Yazının başlığına bakıp da ne alaka diyenleriniz mutlaka olacaktır; bakın hem de ne alaka.
Her yılın birkaç ayını geçirdiğim Kapadokya bölgesinde bir cenaze namazına katıldım. Namaz öncesi cenaze yakınlarına taziyeler tüm katılımcılarca yapıldı. Cenaze namazı kılındı ve topluca mezarlığa gidildi. Merhum defnedildikten sonra kuyruk halinde tekrar; merhum yakınlarına taziyede bulunuldu. En son kişi de taziyesini bitirdikten sonra sesi gür bir vatandaş mezarlıkta yüksekçe bir tepeye çıkarak; muhterem cemaat hep birlikte ölü evine taziyeye gideceğiz lütfen topluca buyurun dedi.
Doğrusu bu üçüncü baskı taziyeyi anlayamamıştım. Ta ki; cenaze evinin avlusundaki paketli dürülmüş etli ekmek ve plastik ayran bardaklarını görünceye kadar. Tok veya aç olsun dürüm ve ayranını alanlar gruplar halinde koyu bir muhabbete daldılar. İmam yemek sonrası duasını okudu ve tekrar taziye kuyruğu oluştu; aynı kişiler aynı kişilere üçüncü taziyelerini yerine getirdiler.
Bu uygulama doğrusu bana çok garip geldi ve toplumda benim gibi düşündüklerini hissettiğim birkaç kişiyle bu yapılanın bizim eski örf, adet ve geleneklerimize hiç uymadığını paylaştım.

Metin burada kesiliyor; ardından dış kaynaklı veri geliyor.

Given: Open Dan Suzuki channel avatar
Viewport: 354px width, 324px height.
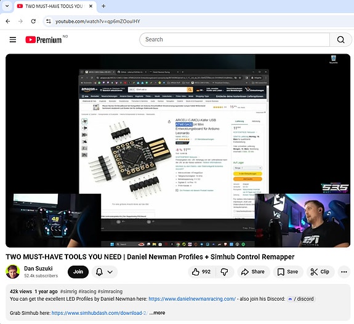Looking at the screenshot, I should (13, 272).
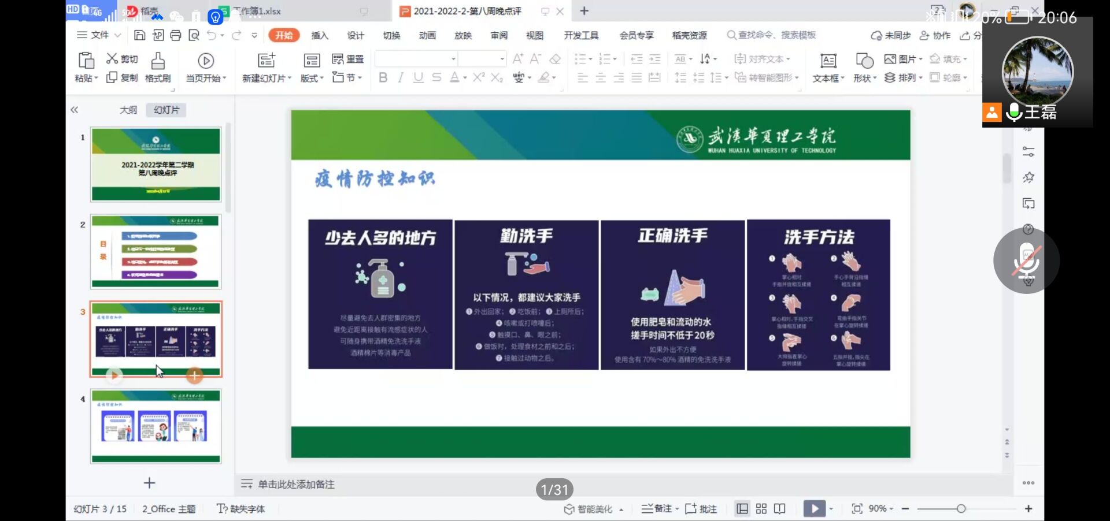
Task: Toggle normal view icon in status bar
Action: click(742, 509)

Birçok kişi de bu konudaki sıkıntıları dile getirdi.
Hakikaten eskiden ölü evinin; bu yasından dolayı evinde yemek yapmaya eli kolu kalkmayacağından; konu komşu birkaç gün ölü evine yemek ikramında bulunurdu. Bu gelenek burada görüldüğü gibi tersine dönmüş. Gelelim bu yanlış uygulamanın getirdiği sakıncalara:
*Bakalım sayısı belirsiz bu insanlara bu ikramı her ailenin bütçesi kaldırabilecek mi? Vatandaş ya borca girecek ya da yapamamanın ezikliğini kim bilir nasıl hissedecek.
*Üç kez üst üste ölü yakınlarına taziyede bulunmak ölü yakınları açısından nasıl bir duygu ve ruh hali olacak.
*Sırf etli ekmek yemeye gelen ve bunu alışkanlık haline getiren bir grup fırsatçılar nasıl doyurulacak.
Maalesef hangi açıdan bakarsanız bakın; bu saçma ve sakıncalı etli ekmekli ve ayranlı taziye uygulaması ülkemizin bir çok yöresinde uygulandığı bilinmektedir.
Buradan Diyanet İşleri Başkanlığı’na, müftülüklere ve imamlara sesleniyorum. Lütfen bu uygulamanın yanlış olduğunu ve eski uygulamanın daha mantıklı ve hayırlı olduğunu halka duyurun.
Televizyon kanalınızı da artık bir kurun. Avrupa’da birçok kilisenin televizyon kanalları var. Sizin neden olmasın; halkımız halen Arap geleneklerinin ve tacirlerinin kıskacı ve baskısı altında.
Lütfen bu ve bunun gibi sakıncalı, ayıp ve günah uygulamalara bir son verilsin.